Exercise goal: Render the items between the lines holding "You are a computer-use agent. 851x501 pixels." and "click(275, 396)", inclusive, as a two-column CSV with the columns task and answer. Give one row per item, with each field quoted, line breaks turned into spaces, and the pictures left out.

Exercise data:
_ _ _

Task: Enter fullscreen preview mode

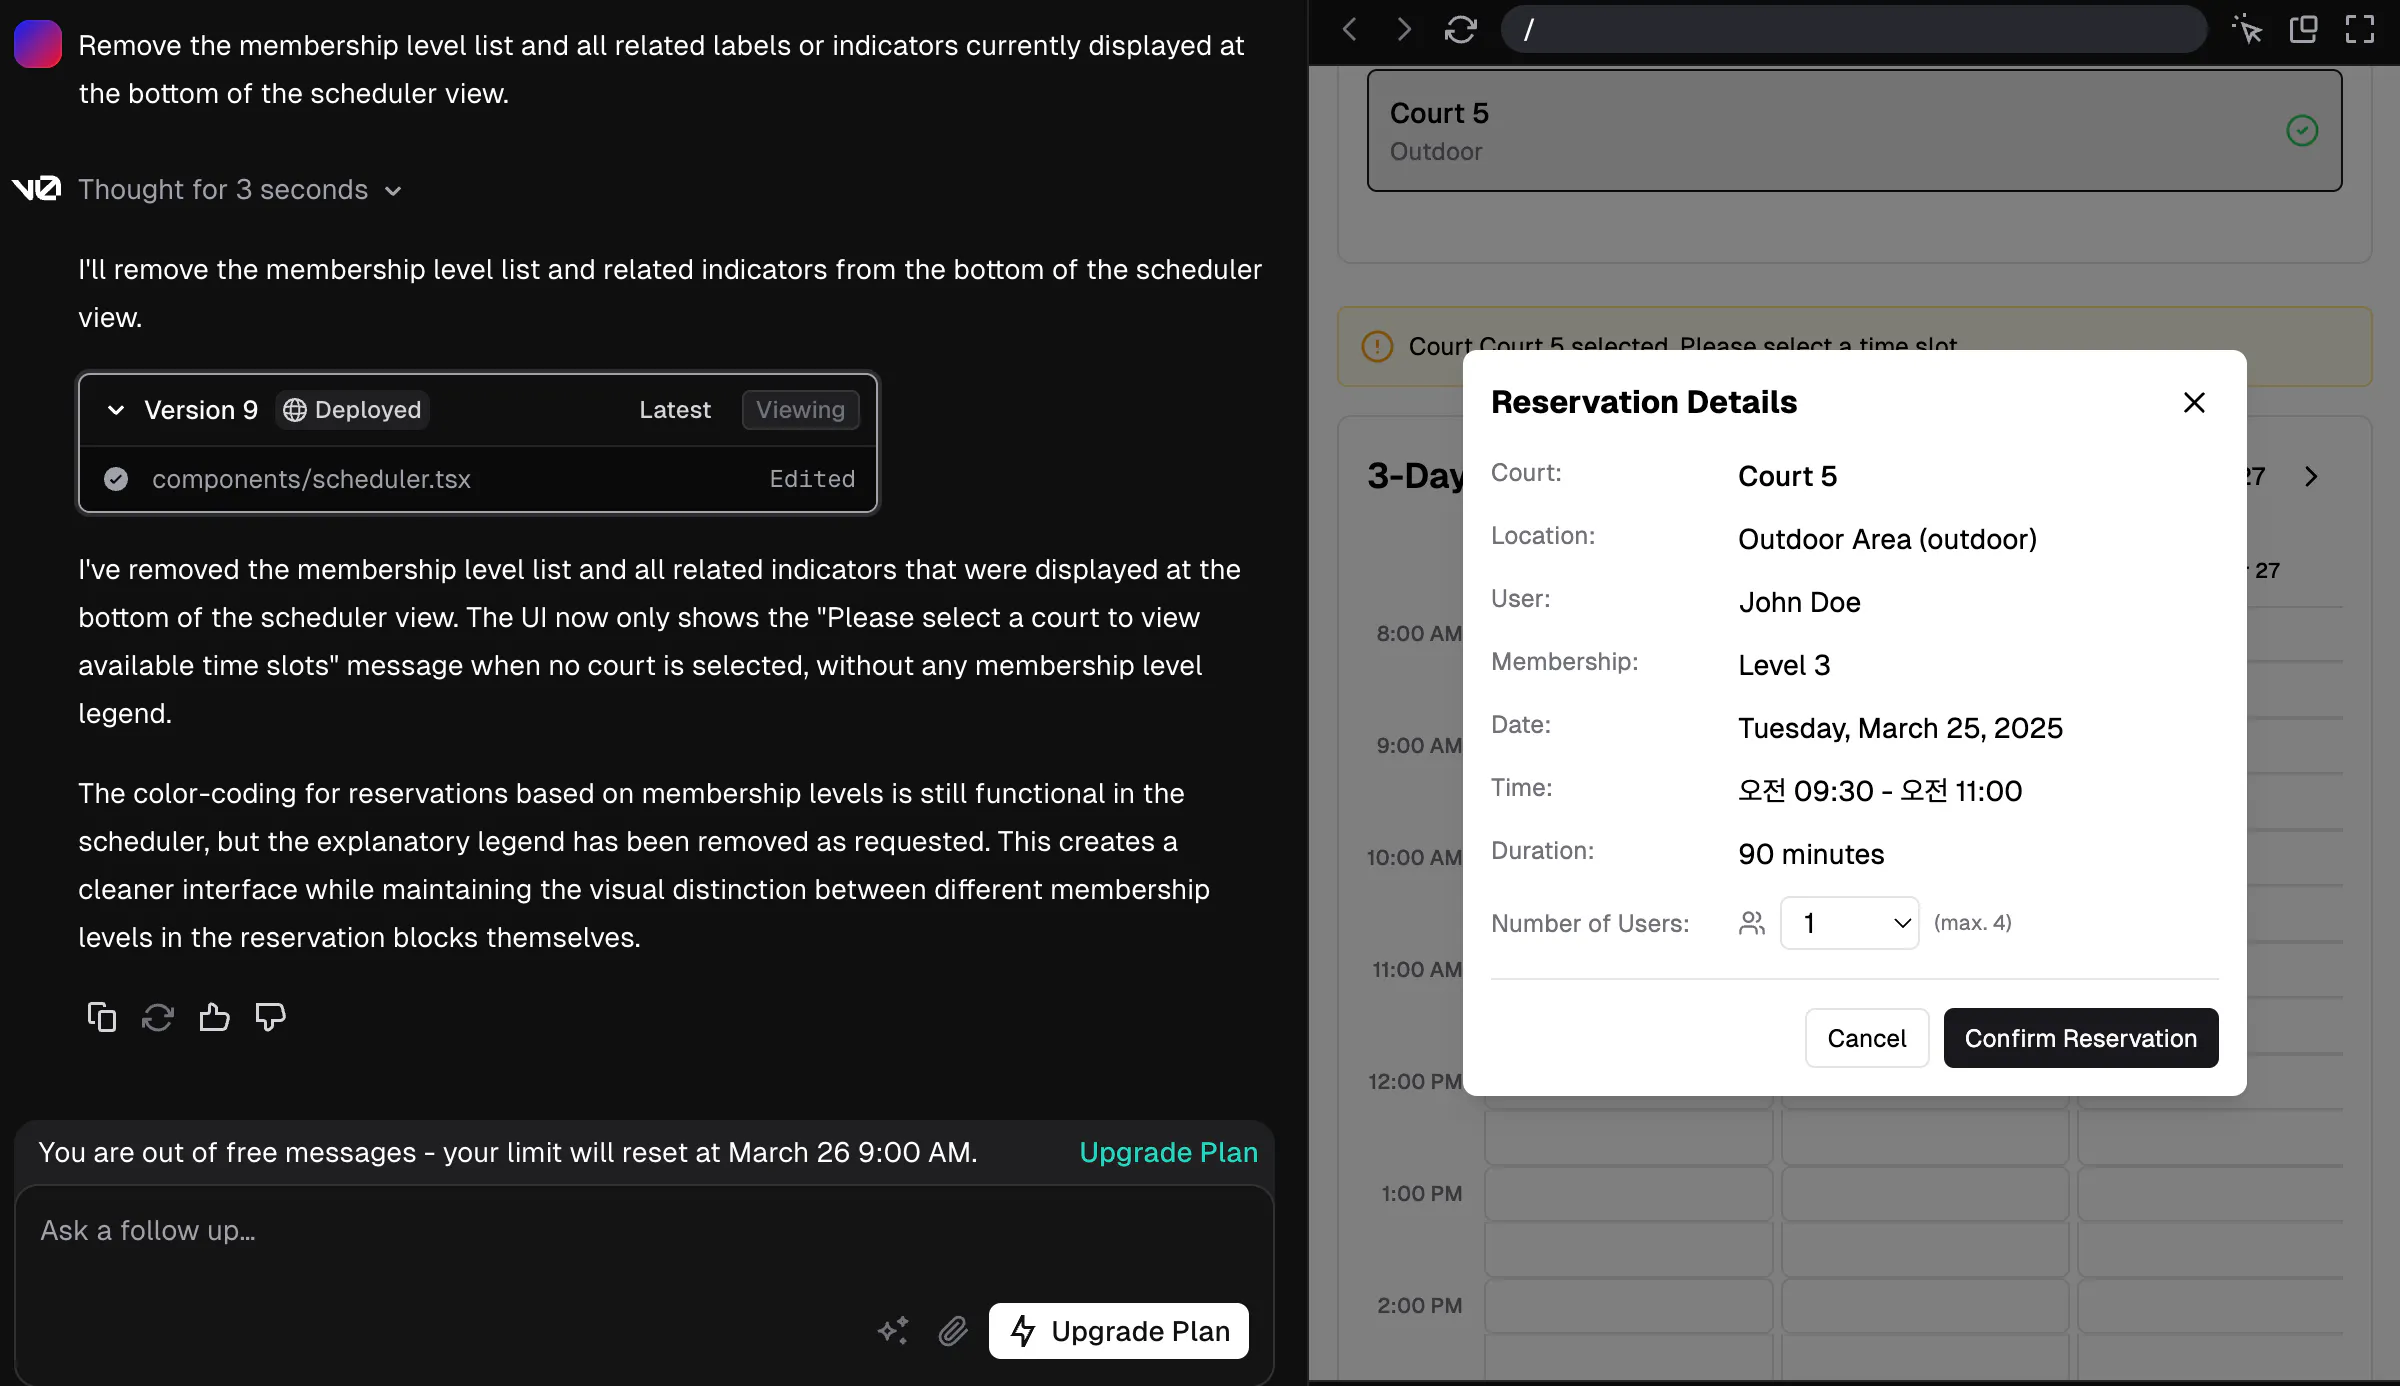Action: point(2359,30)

_ _ _

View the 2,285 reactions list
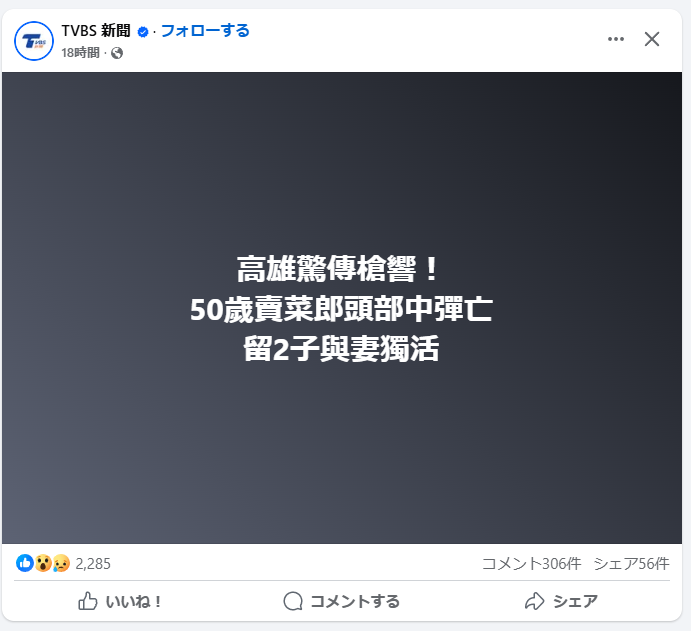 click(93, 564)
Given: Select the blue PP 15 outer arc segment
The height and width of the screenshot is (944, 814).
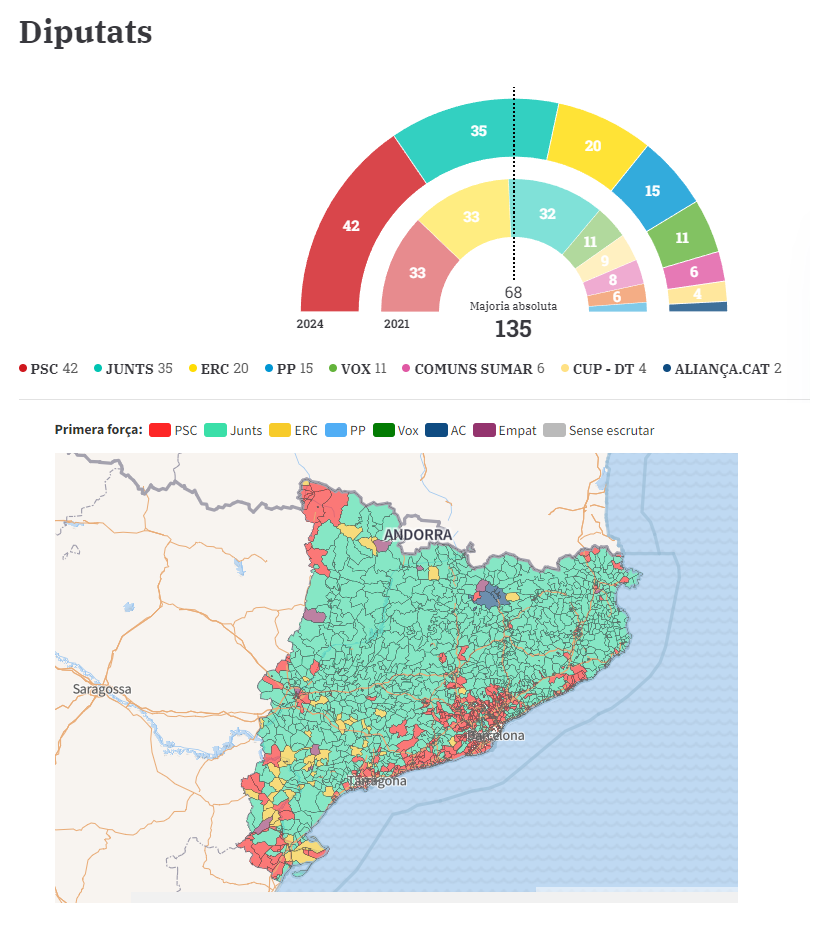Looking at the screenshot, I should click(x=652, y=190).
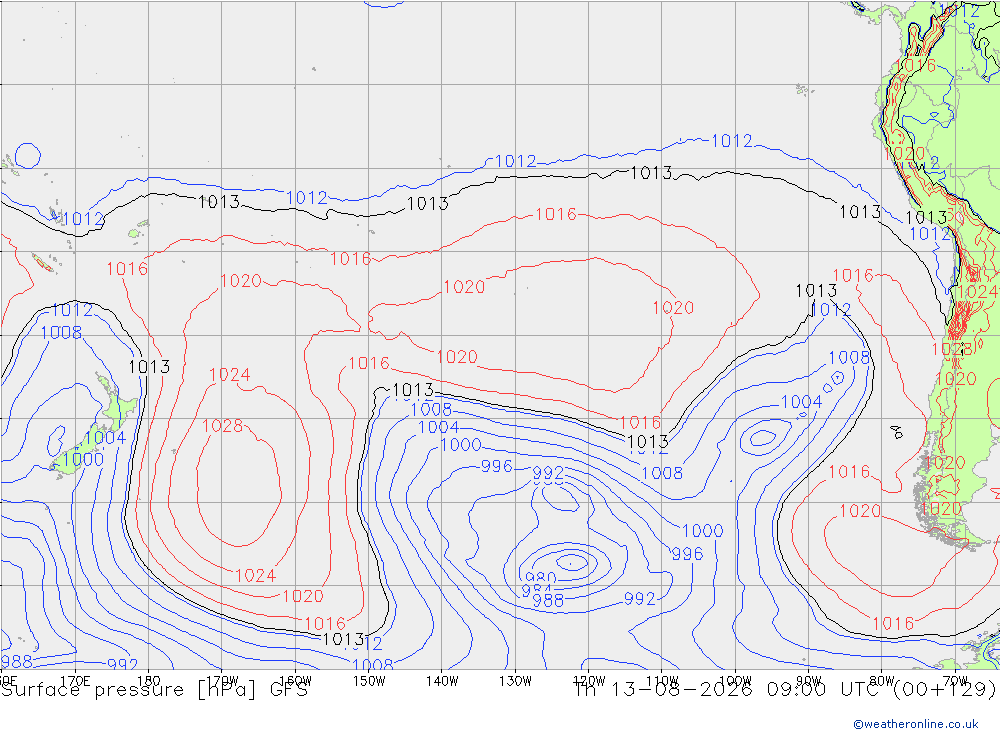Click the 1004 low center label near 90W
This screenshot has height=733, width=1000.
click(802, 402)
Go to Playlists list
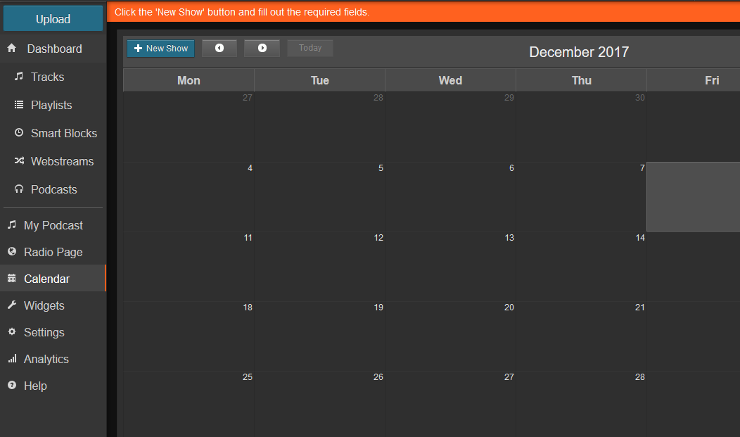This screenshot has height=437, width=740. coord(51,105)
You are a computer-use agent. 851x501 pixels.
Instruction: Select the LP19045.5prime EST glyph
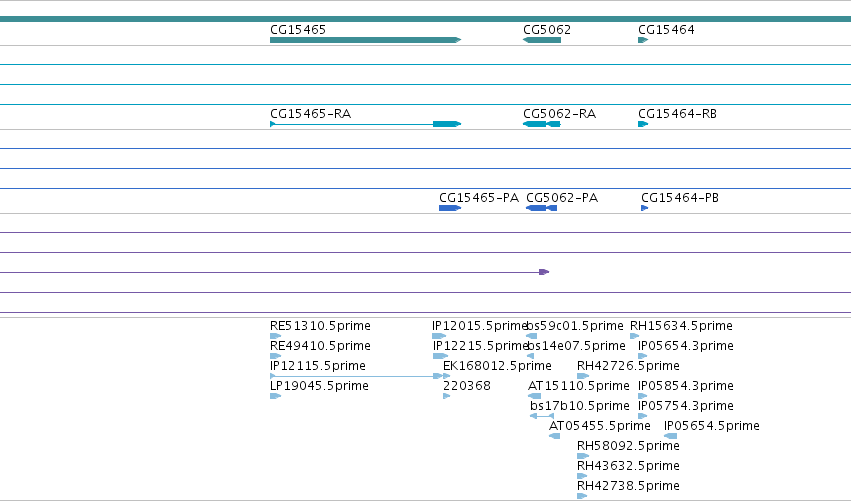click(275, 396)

_ _ _

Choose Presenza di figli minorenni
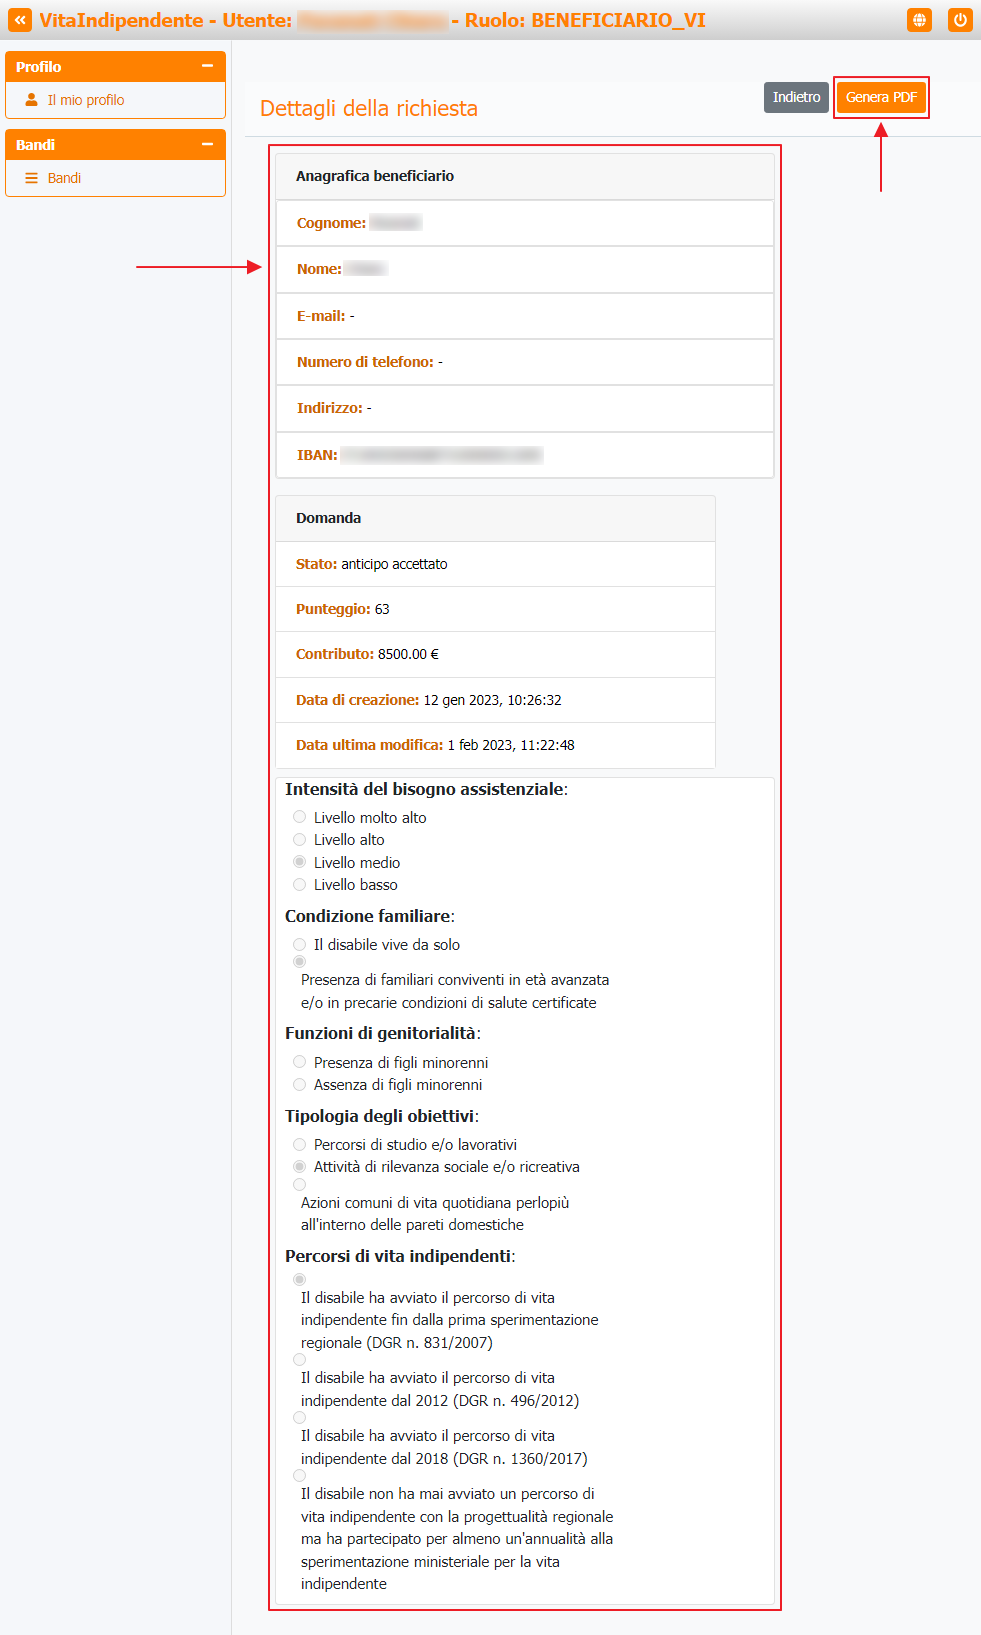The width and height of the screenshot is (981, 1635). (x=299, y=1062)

_ _ _

Complete output:
task,answer
"You are a computer-use agent. 851x501 pixels. Instruction: Select the LP19045.5prime EST glyph","click(275, 396)"